#### Supplied information
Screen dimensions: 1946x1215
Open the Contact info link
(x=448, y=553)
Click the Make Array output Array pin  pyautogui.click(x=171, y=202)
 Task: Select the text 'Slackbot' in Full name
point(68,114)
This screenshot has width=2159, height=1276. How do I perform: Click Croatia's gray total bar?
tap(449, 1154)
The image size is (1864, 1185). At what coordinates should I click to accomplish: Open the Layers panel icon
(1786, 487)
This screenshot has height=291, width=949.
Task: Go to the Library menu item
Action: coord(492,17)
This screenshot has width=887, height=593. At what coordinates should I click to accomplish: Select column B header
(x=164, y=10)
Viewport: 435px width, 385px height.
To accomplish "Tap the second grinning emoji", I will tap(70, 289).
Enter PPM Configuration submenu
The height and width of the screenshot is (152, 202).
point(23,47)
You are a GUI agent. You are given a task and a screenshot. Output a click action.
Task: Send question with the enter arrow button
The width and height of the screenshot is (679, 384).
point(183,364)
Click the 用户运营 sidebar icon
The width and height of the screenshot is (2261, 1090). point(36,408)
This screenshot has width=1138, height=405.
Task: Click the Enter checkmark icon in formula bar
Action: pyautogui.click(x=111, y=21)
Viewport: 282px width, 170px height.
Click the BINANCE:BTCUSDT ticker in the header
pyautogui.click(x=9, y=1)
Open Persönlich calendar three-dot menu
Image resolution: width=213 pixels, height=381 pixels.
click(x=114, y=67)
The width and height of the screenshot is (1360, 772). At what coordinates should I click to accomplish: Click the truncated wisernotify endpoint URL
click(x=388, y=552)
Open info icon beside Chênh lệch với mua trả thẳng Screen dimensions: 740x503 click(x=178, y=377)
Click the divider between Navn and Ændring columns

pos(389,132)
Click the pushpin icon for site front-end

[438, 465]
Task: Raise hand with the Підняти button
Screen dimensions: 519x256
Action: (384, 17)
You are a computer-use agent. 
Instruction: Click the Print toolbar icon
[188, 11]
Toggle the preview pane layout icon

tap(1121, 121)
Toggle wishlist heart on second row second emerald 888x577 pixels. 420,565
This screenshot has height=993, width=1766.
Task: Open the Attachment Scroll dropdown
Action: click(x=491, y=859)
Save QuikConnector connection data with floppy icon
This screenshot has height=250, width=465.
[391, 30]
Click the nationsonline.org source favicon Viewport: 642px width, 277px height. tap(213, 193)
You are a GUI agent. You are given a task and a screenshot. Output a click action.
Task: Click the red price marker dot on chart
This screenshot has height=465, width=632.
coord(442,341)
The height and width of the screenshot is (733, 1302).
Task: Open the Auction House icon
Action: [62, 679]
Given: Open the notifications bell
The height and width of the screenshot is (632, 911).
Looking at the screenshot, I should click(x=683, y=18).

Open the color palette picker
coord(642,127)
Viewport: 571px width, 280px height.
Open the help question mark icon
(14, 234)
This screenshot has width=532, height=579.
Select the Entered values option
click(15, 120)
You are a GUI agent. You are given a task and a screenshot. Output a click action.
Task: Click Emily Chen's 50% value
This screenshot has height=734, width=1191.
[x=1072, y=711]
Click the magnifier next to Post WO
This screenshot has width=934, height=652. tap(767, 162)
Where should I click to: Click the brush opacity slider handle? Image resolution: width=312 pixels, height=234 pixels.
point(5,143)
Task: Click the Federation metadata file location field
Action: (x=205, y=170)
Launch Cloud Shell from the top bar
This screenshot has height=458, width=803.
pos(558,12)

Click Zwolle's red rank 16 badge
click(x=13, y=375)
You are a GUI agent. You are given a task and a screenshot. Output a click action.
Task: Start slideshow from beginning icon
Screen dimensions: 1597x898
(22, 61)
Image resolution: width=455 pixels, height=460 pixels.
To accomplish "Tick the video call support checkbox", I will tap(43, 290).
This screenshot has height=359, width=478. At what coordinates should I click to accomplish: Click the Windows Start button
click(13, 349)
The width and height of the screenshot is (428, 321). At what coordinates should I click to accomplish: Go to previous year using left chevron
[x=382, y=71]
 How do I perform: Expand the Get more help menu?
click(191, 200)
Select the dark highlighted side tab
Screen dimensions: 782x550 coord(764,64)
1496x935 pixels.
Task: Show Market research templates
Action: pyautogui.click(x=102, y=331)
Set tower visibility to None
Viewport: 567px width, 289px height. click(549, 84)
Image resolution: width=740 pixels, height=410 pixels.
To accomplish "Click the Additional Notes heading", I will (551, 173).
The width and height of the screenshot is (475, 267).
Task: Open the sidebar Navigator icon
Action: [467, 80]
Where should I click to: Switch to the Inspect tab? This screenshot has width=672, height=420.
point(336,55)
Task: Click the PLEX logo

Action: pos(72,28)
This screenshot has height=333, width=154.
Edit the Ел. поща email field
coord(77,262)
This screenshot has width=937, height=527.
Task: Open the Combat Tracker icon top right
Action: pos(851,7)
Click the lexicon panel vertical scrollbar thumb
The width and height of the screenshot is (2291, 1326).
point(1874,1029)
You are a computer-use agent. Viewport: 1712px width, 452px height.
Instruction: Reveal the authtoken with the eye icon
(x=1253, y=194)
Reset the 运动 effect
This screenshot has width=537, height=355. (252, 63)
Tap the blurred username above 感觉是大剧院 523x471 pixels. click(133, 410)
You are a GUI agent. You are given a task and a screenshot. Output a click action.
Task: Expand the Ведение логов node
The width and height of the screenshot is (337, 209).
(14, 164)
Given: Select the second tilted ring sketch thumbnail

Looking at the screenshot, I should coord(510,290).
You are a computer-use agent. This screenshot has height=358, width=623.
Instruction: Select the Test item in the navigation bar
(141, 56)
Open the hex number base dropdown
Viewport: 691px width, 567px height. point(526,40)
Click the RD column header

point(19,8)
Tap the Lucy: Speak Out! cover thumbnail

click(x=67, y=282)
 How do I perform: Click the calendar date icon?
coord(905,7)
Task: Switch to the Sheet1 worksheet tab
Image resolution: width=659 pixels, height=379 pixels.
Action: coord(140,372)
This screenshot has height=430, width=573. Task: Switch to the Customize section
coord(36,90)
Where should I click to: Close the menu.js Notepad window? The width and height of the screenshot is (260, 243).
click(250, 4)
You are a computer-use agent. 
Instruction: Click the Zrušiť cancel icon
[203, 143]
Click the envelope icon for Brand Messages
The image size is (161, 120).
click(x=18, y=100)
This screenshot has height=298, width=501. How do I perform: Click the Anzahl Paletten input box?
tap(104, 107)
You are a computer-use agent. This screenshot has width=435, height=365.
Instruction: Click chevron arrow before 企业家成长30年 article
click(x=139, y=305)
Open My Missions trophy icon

#### What is required
Reproduce all of the rows above word for word, changing nothing.

#### Correct answer
Screen dimensions: 1946x1215
Open the Contact info link
(x=448, y=553)
Click the Make Array output Array pin  pyautogui.click(x=171, y=202)
 Task: Select the text 'Slackbot' in Full name
point(68,114)
This screenshot has width=2159, height=1276. How do I perform: Click Croatia's gray total bar?
tap(449, 1154)
The image size is (1864, 1185). At what coordinates should I click to accomplish: Open the Layers panel icon
(1786, 487)
This screenshot has height=291, width=949.
Task: Go to the Library menu item
Action: coord(492,17)
This screenshot has width=887, height=593. At what coordinates should I click to accomplish: Select column B header
(x=164, y=10)
Viewport: 435px width, 385px height.
To accomplish "Tap the second grinning emoji", I will tap(70, 289).
Enter PPM Configuration submenu
The height and width of the screenshot is (152, 202).
point(23,47)
You are a GUI agent. You are given a task and a screenshot. Output a click action.
Task: Send question with the enter arrow button
The width and height of the screenshot is (679, 384).
point(183,364)
Click the 用户运营 sidebar icon
The width and height of the screenshot is (2261, 1090). point(36,408)
This screenshot has width=1138, height=405.
Task: Click the Enter checkmark icon in formula bar
Action: pyautogui.click(x=111, y=21)
Viewport: 282px width, 170px height.
Click the BINANCE:BTCUSDT ticker in the header
pyautogui.click(x=9, y=1)
Open Persönlich calendar three-dot menu
Image resolution: width=213 pixels, height=381 pixels.
click(x=114, y=67)
The width and height of the screenshot is (1360, 772). At what coordinates should I click to accomplish: Click the truncated wisernotify endpoint URL
click(x=388, y=552)
Open info icon beside Chênh lệch với mua trả thẳng Screen dimensions: 740x503 click(x=178, y=377)
Click the divider between Navn and Ændring columns

pos(389,132)
Click the pushpin icon for site front-end

[438, 465]
Task: Raise hand with the Підняти button
Screen dimensions: 519x256
Action: (384, 17)
You are a computer-use agent. 
Instruction: Click the Print toolbar icon
[188, 11]
Toggle the preview pane layout icon

tap(1121, 121)
Toggle wishlist heart on second row second emerald 888x577 pixels. 420,565
This screenshot has height=993, width=1766.
Task: Open the Attachment Scroll dropdown
Action: click(x=491, y=859)
Save QuikConnector connection data with floppy icon
This screenshot has height=250, width=465.
[391, 30]
Click the nationsonline.org source favicon Viewport: 642px width, 277px height. tap(213, 193)
You are a GUI agent. You are given a task and a screenshot. Output a click action.
Task: Click the red price marker dot on chart
This screenshot has height=465, width=632.
coord(442,341)
The height and width of the screenshot is (733, 1302).
Task: Open the Auction House icon
Action: [62, 679]
Given: Open the notifications bell
The height and width of the screenshot is (632, 911).
Looking at the screenshot, I should click(x=683, y=18).

Open the color palette picker
coord(642,127)
Viewport: 571px width, 280px height.
Open the help question mark icon
(14, 234)
This screenshot has width=532, height=579.
Select the Entered values option
click(15, 120)
You are a GUI agent. You are given a task and a screenshot. Output a click action.
Task: Click Emily Chen's 50% value
This screenshot has height=734, width=1191.
[x=1072, y=711]
Click the magnifier next to Post WO
This screenshot has width=934, height=652. tap(767, 162)
Where should I click to: Click the brush opacity slider handle? Image resolution: width=312 pixels, height=234 pixels.
point(5,143)
Task: Click the Federation metadata file location field
Action: (x=205, y=170)
Launch Cloud Shell from the top bar
This screenshot has height=458, width=803.
pos(558,12)

Click Zwolle's red rank 16 badge
click(x=13, y=375)
You are a GUI agent. You are given a task and a screenshot. Output a click action.
Task: Start slideshow from beginning icon
Screen dimensions: 1597x898
(22, 61)
Image resolution: width=455 pixels, height=460 pixels.
To accomplish "Tick the video call support checkbox", I will tap(43, 290).
This screenshot has height=359, width=478. At what coordinates should I click to accomplish: Click the Windows Start button
click(13, 349)
The width and height of the screenshot is (428, 321). At what coordinates should I click to accomplish: Go to previous year using left chevron
[x=382, y=71]
 How do I perform: Expand the Get more help menu?
click(191, 200)
Select the dark highlighted side tab
Screen dimensions: 782x550 coord(764,64)
1496x935 pixels.
Task: Show Market research templates
Action: pyautogui.click(x=102, y=331)
Set tower visibility to None
Viewport: 567px width, 289px height. click(549, 84)
Image resolution: width=740 pixels, height=410 pixels.
To accomplish "Click the Additional Notes heading", I will (551, 173).
The width and height of the screenshot is (475, 267).
Task: Open the sidebar Navigator icon
Action: [467, 80]
Where should I click to: Switch to the Inspect tab? This screenshot has width=672, height=420.
point(336,55)
Task: Click the PLEX logo

Action: pos(72,28)
This screenshot has height=333, width=154.
Edit the Ел. поща email field
coord(77,262)
This screenshot has width=937, height=527.
Task: Open the Combat Tracker icon top right
Action: pos(851,7)
Click the lexicon panel vertical scrollbar thumb
The width and height of the screenshot is (2291, 1326).
point(1874,1029)
You are a computer-use agent. Viewport: 1712px width, 452px height.
Instruction: Reveal the authtoken with the eye icon
(x=1253, y=194)
Reset the 运动 effect
This screenshot has width=537, height=355. (252, 63)
Tap the blurred username above 感觉是大剧院 523x471 pixels. click(133, 410)
You are a GUI agent. You are given a task and a screenshot. Output a click action.
Task: Expand the Ведение логов node
The width and height of the screenshot is (337, 209).
(14, 164)
Given: Select the second tilted ring sketch thumbnail

Looking at the screenshot, I should coord(510,290).
You are a computer-use agent. This screenshot has height=358, width=623.
Instruction: Select the Test item in the navigation bar
(141, 56)
Open the hex number base dropdown
Viewport: 691px width, 567px height. point(526,40)
Click the RD column header

point(19,8)
Tap the Lucy: Speak Out! cover thumbnail

click(x=67, y=282)
 How do I perform: Click the calendar date icon?
coord(905,7)
Task: Switch to the Sheet1 worksheet tab
Image resolution: width=659 pixels, height=379 pixels.
Action: coord(140,372)
This screenshot has height=430, width=573. Task: Switch to the Customize section
coord(36,90)
Where should I click to: Close the menu.js Notepad window? The width and height of the screenshot is (260, 243).
click(250, 4)
You are a computer-use agent. 
Instruction: Click the Zrušiť cancel icon
[203, 143]
Click the envelope icon for Brand Messages
The image size is (161, 120).
click(x=18, y=100)
This screenshot has height=298, width=501. How do I perform: Click the Anzahl Paletten input box?
tap(104, 107)
You are a computer-use agent. This screenshot has width=435, height=365.
Instruction: Click chevron arrow before 企业家成长30年 article
click(x=139, y=305)
Open My Missions trophy icon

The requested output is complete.